BEGIN

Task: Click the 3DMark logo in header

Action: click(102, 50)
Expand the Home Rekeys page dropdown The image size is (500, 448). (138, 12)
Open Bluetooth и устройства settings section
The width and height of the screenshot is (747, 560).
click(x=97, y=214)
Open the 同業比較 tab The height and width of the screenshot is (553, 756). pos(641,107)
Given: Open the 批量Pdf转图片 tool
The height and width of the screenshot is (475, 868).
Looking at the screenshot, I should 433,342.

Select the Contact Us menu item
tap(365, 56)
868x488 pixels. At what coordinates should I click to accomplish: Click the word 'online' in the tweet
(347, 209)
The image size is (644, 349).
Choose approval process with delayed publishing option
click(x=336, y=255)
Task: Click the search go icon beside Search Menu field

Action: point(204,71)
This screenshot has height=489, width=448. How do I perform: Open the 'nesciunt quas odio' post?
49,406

END
BEGIN

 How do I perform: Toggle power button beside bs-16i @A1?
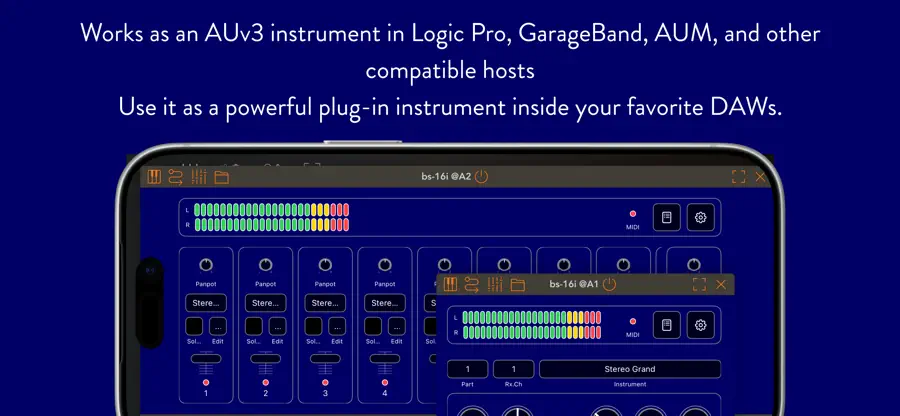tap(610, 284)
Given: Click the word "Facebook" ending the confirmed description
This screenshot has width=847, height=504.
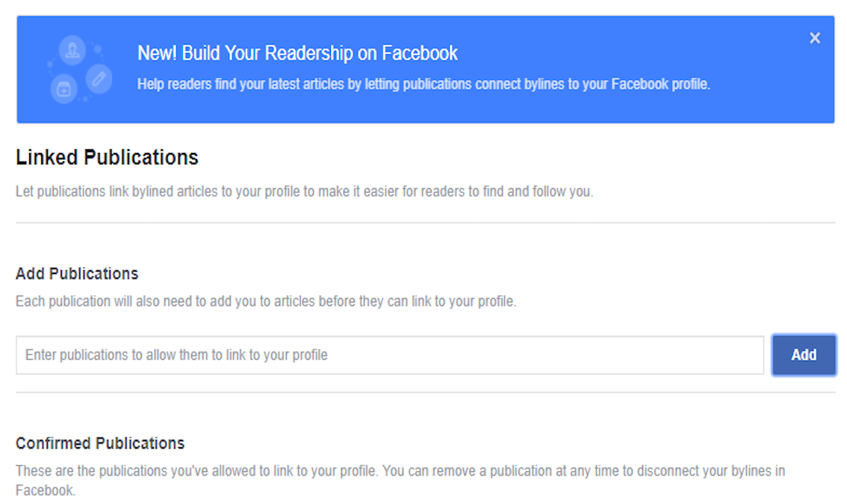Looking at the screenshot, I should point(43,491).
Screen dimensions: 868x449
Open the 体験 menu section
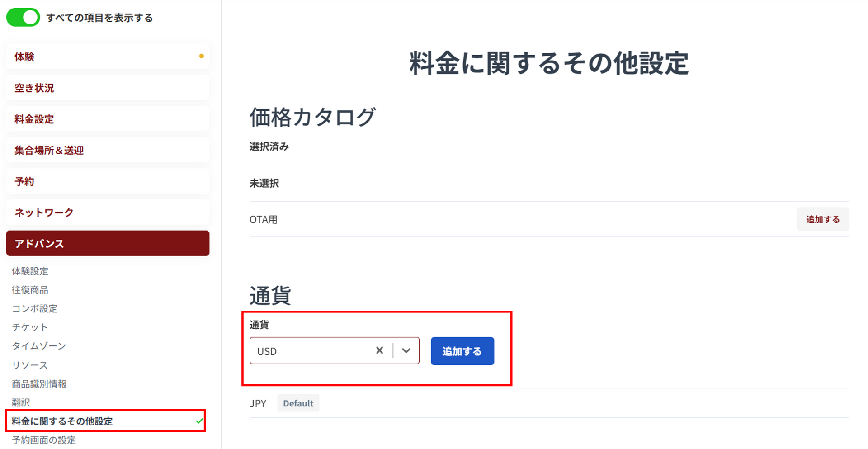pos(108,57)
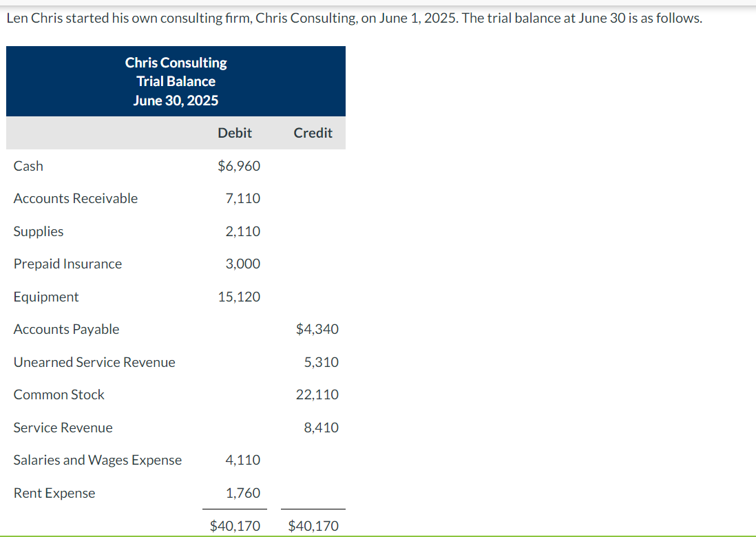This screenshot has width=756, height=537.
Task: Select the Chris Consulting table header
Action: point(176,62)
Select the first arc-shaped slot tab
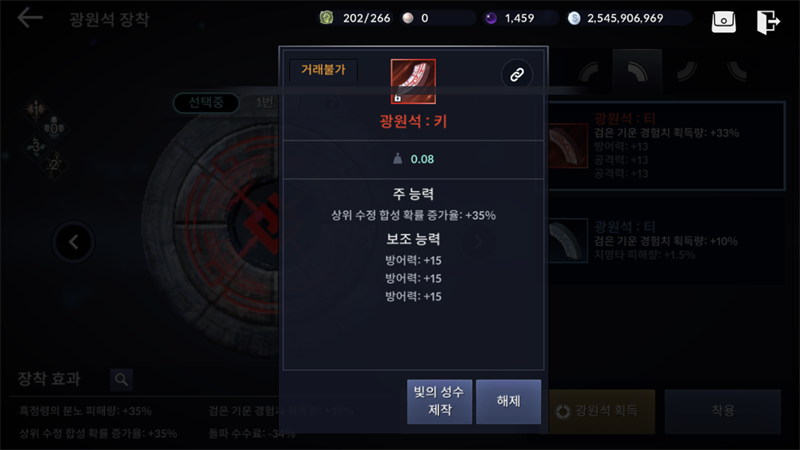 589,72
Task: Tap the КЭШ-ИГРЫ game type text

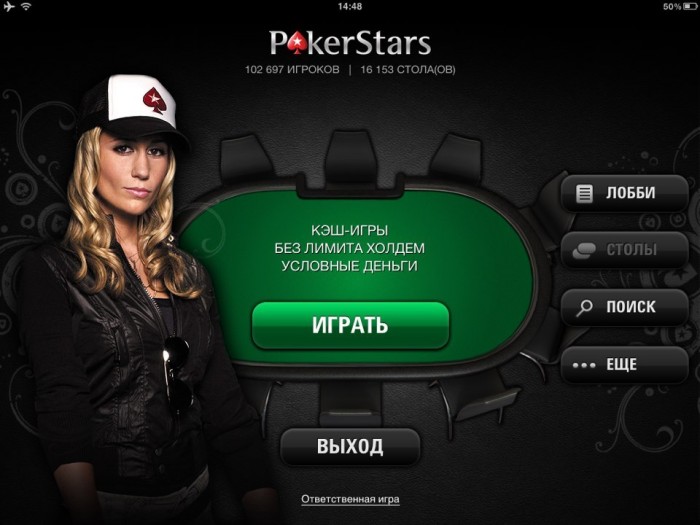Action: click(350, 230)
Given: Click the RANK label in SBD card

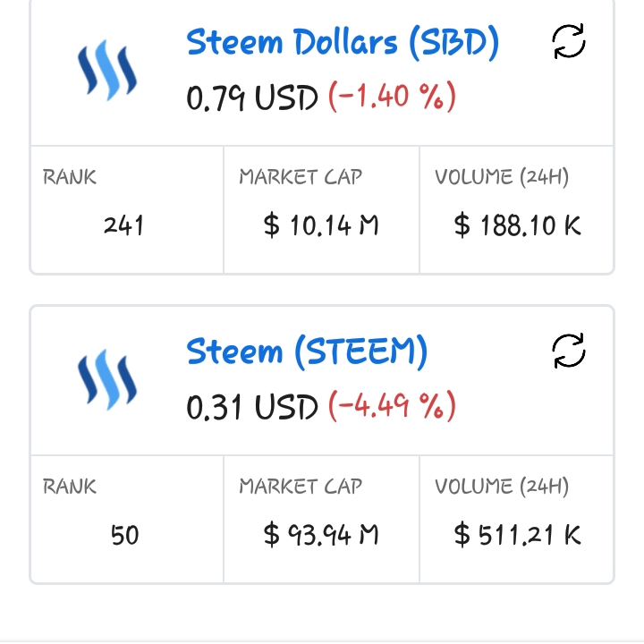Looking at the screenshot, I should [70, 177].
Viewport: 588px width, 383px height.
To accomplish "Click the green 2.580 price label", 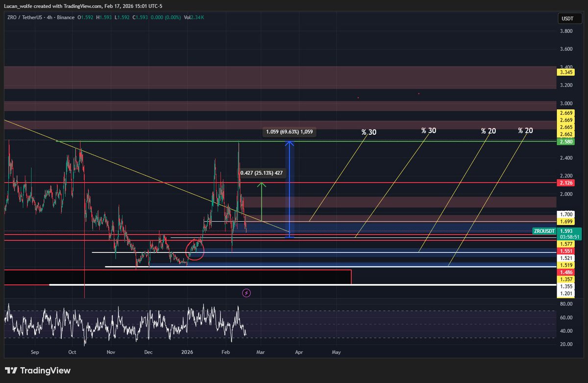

END

» **How to complete this task**: Filter the entries above and copy only the lines that hold "size".

» **Answer**:
Expand the Home Rekeys page dropdown The image size is (500, 448). (138, 12)
The image size is (644, 349).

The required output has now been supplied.